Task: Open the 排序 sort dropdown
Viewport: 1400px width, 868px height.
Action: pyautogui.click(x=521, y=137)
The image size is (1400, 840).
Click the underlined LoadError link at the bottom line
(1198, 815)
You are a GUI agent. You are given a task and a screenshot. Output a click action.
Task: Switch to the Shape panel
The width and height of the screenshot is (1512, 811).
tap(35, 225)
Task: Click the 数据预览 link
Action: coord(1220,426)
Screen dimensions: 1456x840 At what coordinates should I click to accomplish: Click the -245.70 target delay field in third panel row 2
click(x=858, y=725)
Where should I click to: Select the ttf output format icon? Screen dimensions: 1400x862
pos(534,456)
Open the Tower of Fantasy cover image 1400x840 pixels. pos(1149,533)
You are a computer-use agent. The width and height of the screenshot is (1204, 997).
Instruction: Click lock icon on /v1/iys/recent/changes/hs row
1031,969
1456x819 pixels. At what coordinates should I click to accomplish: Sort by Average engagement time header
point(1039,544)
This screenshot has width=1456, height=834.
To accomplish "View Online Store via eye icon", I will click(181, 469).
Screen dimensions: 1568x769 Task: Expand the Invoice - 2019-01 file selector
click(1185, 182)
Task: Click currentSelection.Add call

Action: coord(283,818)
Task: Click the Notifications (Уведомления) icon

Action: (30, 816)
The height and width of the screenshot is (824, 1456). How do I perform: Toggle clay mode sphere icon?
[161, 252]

- - - - -

**What to do**
Give the listing above again in full, exactly as written.

**Task solution**
Task: Open the 排序 sort dropdown
Viewport: 1400px width, 868px height.
Action: pyautogui.click(x=521, y=137)
The image size is (1400, 840).
Click the underlined LoadError link at the bottom line
(1198, 815)
You are a GUI agent. You are given a task and a screenshot. Output a click action.
Task: Switch to the Shape panel
The width and height of the screenshot is (1512, 811).
tap(35, 225)
Task: Click the 数据预览 link
Action: coord(1220,426)
Screen dimensions: 1456x840 At what coordinates should I click to accomplish: Click the -245.70 target delay field in third panel row 2
click(x=858, y=725)
Where should I click to: Select the ttf output format icon? Screen dimensions: 1400x862
pos(534,456)
Open the Tower of Fantasy cover image 1400x840 pixels. pos(1149,533)
You are a computer-use agent. The width and height of the screenshot is (1204, 997).
Instruction: Click lock icon on /v1/iys/recent/changes/hs row
1031,969
1456x819 pixels. At what coordinates should I click to accomplish: Sort by Average engagement time header
point(1039,544)
This screenshot has width=1456, height=834.
To accomplish "View Online Store via eye icon", I will click(181, 469).
Screen dimensions: 1568x769 Task: Expand the Invoice - 2019-01 file selector
click(1185, 182)
Task: Click currentSelection.Add call

Action: coord(283,818)
Task: Click the Notifications (Уведомления) icon

Action: (30, 816)
The height and width of the screenshot is (824, 1456). How do I perform: Toggle clay mode sphere icon?
[161, 252]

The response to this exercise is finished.